Technical analysis is not 100 percent accurate, as with fundamental analysis. Technical analysis, rather than science, is frequently criticised as being an art form. The trick is not to rely exclusively on technical analysis, let alone on a single predictor of mathematics or charting pattern. In Multiple Time Frame Analysis, the study of a variety of trends, various charting patterns and statistical indicators provides a basis for making trading decisions. It is important to supplement this understanding with an awareness of market dynamics and general trading principles.

There is a fairly broad scope of technical analysis.
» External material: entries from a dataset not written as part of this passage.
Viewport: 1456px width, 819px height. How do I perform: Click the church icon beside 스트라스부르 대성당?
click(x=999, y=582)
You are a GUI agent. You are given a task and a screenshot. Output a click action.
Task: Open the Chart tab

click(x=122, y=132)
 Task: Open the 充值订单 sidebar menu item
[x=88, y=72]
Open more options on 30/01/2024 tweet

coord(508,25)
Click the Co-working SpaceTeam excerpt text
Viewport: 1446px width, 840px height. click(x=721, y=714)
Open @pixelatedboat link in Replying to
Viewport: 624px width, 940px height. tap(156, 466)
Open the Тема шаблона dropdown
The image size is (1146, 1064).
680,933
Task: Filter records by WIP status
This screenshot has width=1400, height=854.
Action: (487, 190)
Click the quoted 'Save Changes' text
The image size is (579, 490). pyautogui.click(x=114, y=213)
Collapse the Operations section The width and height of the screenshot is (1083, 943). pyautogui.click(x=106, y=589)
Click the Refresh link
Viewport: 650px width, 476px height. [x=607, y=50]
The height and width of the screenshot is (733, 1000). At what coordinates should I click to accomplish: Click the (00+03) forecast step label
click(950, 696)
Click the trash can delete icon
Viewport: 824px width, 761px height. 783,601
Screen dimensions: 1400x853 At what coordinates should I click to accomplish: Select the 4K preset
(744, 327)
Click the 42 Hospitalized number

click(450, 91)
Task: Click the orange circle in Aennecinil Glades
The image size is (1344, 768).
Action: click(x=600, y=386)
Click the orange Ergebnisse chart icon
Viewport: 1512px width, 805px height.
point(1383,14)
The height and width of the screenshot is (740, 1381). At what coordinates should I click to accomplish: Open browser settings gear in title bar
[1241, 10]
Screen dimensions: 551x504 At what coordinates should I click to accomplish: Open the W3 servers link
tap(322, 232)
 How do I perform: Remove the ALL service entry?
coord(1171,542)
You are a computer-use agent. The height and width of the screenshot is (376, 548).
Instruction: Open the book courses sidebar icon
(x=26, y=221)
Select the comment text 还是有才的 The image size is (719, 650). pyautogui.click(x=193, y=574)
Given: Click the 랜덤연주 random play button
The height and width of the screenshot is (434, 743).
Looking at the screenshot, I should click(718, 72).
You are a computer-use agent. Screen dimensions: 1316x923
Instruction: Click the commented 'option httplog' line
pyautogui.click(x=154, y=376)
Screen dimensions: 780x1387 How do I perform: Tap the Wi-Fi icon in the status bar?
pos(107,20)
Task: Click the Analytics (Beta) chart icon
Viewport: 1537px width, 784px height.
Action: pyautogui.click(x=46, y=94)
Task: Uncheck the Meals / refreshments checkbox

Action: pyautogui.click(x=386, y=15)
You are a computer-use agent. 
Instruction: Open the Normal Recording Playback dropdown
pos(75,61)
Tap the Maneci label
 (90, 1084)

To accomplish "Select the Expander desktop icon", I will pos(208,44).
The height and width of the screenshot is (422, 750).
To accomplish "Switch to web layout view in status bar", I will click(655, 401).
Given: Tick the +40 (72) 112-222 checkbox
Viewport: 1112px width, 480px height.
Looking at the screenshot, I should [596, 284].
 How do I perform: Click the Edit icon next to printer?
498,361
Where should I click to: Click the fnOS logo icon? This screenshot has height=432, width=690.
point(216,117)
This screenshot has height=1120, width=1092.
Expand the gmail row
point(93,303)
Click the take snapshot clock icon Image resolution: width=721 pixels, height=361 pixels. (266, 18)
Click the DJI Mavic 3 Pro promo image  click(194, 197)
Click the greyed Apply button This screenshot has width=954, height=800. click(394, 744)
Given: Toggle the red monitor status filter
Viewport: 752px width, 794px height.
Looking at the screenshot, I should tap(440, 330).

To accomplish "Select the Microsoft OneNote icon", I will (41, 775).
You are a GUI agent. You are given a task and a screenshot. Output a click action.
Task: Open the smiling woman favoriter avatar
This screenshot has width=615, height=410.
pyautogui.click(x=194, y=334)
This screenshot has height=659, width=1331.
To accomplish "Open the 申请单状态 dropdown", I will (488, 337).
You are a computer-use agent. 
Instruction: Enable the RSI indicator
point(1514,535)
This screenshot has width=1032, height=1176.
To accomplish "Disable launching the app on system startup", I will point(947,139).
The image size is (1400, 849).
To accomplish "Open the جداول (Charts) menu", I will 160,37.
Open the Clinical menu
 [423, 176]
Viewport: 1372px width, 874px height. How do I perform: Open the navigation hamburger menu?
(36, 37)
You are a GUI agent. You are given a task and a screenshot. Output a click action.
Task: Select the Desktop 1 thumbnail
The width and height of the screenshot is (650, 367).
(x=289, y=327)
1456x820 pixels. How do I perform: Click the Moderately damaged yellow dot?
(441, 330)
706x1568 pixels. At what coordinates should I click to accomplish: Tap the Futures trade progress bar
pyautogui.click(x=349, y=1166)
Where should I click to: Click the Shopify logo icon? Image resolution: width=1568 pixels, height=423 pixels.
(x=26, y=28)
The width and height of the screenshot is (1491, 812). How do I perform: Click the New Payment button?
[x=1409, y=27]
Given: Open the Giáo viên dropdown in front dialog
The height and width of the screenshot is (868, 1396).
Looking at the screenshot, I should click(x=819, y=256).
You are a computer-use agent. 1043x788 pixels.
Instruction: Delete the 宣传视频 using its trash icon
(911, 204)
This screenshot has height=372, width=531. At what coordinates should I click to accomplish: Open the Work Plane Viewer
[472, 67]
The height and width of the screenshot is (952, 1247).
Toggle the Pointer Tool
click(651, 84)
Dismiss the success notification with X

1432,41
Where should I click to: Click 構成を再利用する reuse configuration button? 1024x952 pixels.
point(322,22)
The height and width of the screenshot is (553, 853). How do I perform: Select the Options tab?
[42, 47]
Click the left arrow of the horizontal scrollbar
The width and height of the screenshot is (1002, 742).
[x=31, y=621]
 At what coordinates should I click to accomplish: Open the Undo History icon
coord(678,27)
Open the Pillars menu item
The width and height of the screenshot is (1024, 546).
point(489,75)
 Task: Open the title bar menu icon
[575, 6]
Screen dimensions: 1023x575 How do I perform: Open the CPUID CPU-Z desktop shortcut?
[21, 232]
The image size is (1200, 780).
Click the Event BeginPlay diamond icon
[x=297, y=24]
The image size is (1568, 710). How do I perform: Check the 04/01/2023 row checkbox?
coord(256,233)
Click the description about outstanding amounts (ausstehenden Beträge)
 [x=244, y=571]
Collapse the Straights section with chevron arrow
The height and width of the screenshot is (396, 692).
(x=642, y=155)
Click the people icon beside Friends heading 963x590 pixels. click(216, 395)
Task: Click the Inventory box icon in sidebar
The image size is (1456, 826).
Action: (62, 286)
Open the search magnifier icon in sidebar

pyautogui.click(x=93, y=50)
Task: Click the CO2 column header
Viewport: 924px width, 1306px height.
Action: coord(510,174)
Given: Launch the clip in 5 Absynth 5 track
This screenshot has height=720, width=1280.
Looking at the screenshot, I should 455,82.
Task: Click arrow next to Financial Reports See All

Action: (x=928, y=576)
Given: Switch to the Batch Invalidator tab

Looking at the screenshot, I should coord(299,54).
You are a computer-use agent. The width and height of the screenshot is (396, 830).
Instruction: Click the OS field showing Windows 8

Any asset class (i.e. cryptocurrencies, equities, commodities, fixed income and FX) whose values are dictated by supply and demand can be subject to this. Within every time frame, technological research often works. Across most time frame maps, the understanding of charting trends and statistical measures remains reasonably constant, whether information is plotted every hour or once a week.

The longer the timeframe, however, the more accurate the technical analysis would be, as the greater the liquidity expressed in the market action. Since technical analysis practitioners from the 1970s to the early 1990s typically did not have access to software that could produce mathematical indicators, as opposed to mathematical indicators, the earlier adopters of technical analysis appeared to concentrate on charting patterns. Many of these people continue to stress the value of charting patterns over mathematical metrics to this day.

Technical analysis can also seem unnecessarily subjective to the untrained eye, but the fact is that adequate technical analysis is often applied in a consistent way by traders to produce self-fulfilling trade signals.